:: WORK TO COMPLETE ::
Could you retype the stretch of the entries below from the line containing "You are a GUI" through the line containing "Where should I", leaving the pictures out?

>> Start SUPPLIED ENTRIES

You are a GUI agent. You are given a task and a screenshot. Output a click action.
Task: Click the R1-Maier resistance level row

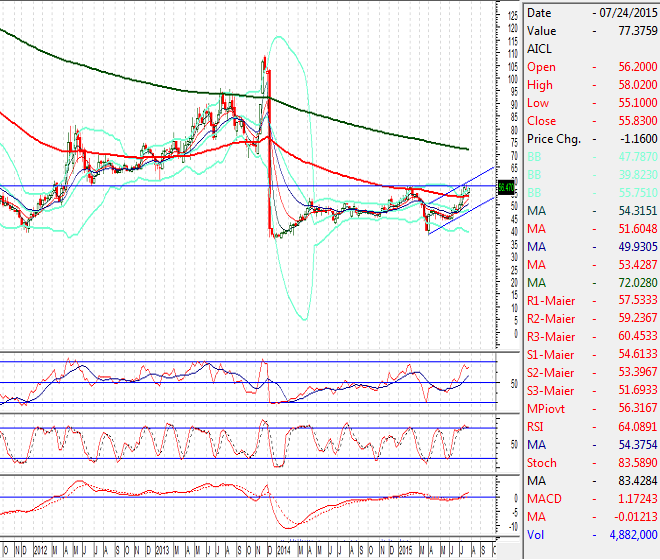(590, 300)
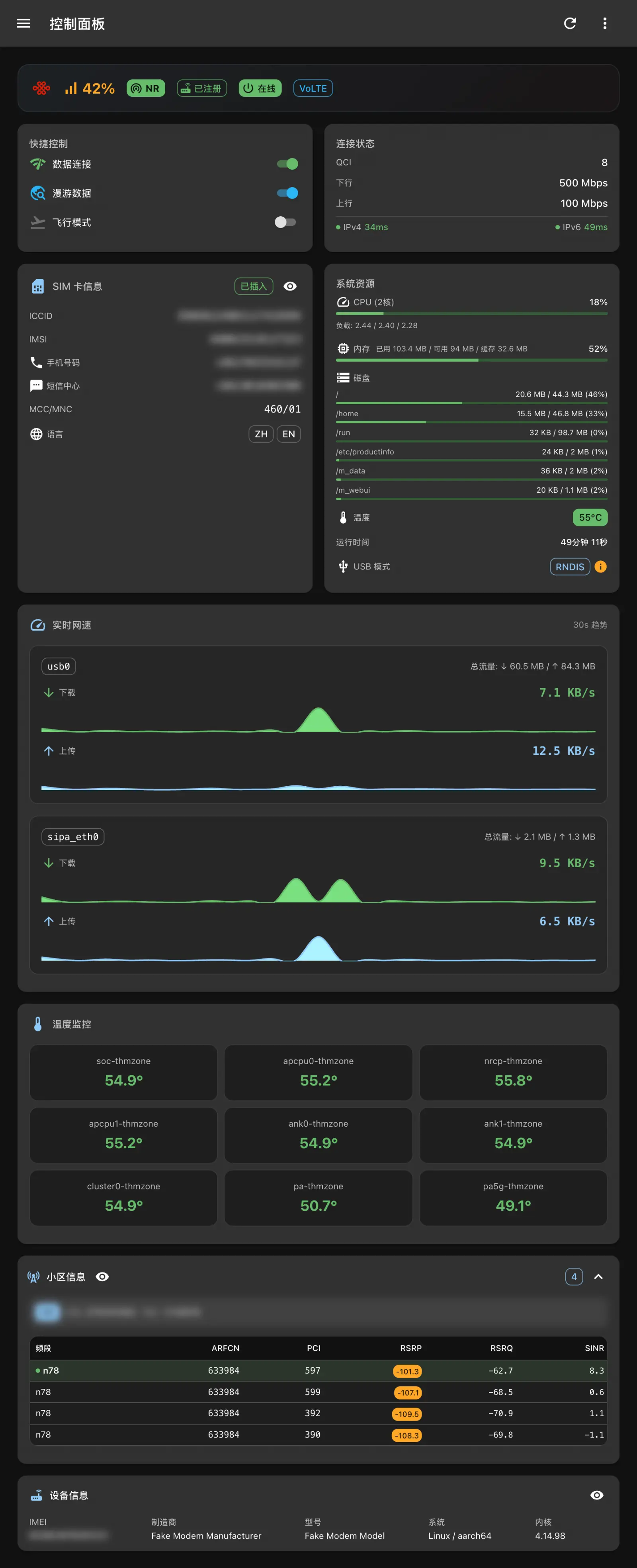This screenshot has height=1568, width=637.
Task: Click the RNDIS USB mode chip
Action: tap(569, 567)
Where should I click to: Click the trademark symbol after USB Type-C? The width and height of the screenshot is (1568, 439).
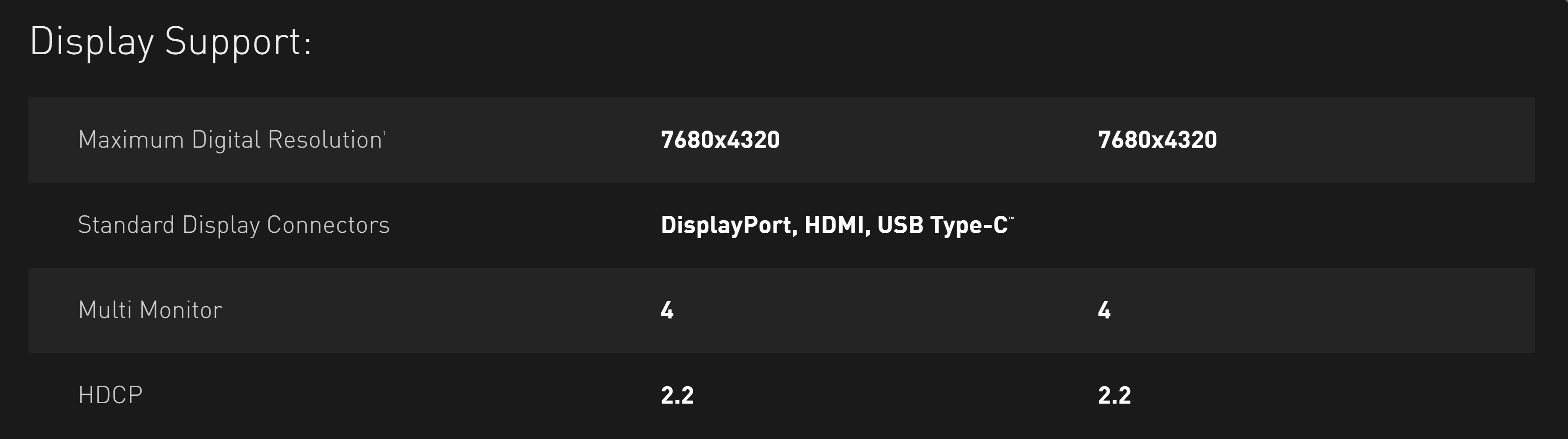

>> End SUPPLIED ENTRIES
>> Start SUPPLIED ENTRIES

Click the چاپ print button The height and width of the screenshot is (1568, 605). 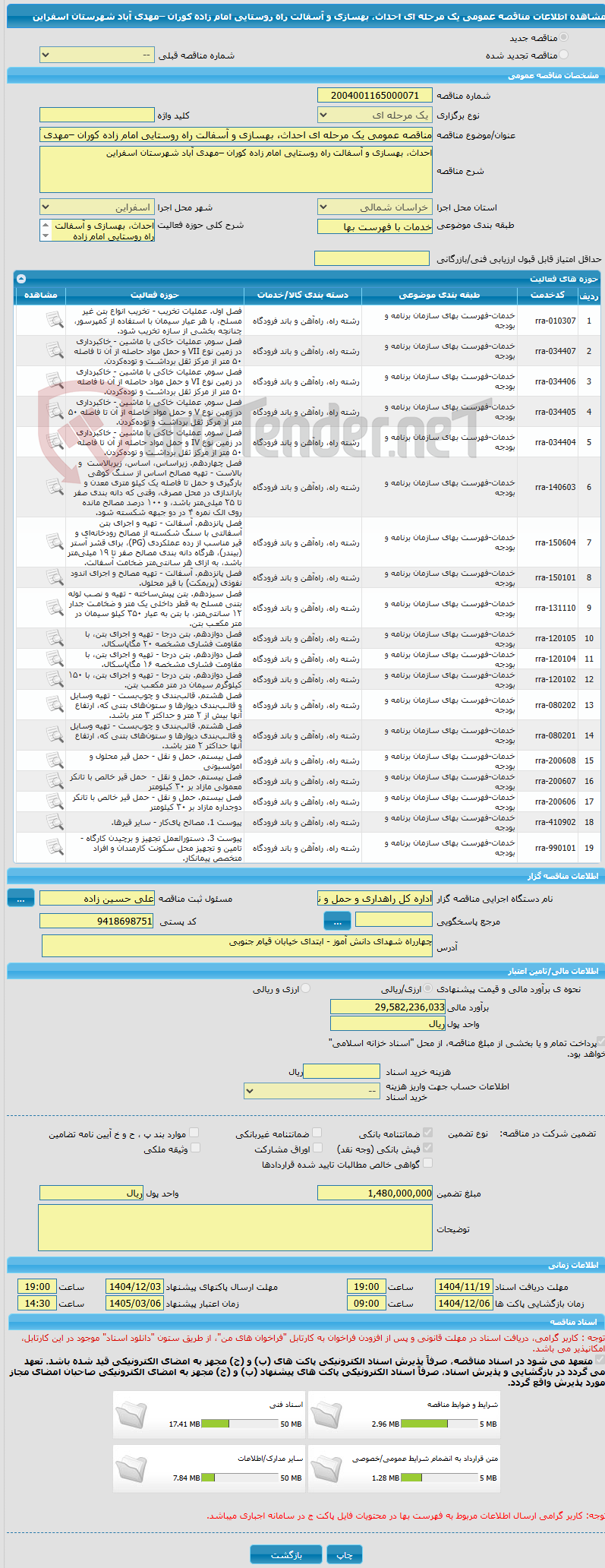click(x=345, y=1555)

>> End SUPPLIED ENTRIES

:: RESULT ::
You are a GUI agent. You are given a task and a screenshot. Output a click action.
Task: Click the R1-Maier resistance level row

(590, 300)
This screenshot has height=1568, width=637.
Task: Click the RNDIS USB mode chip
Action: tap(569, 567)
Where should I click to: Click the trademark symbol after USB Type-C? The width and height of the screenshot is (1568, 439).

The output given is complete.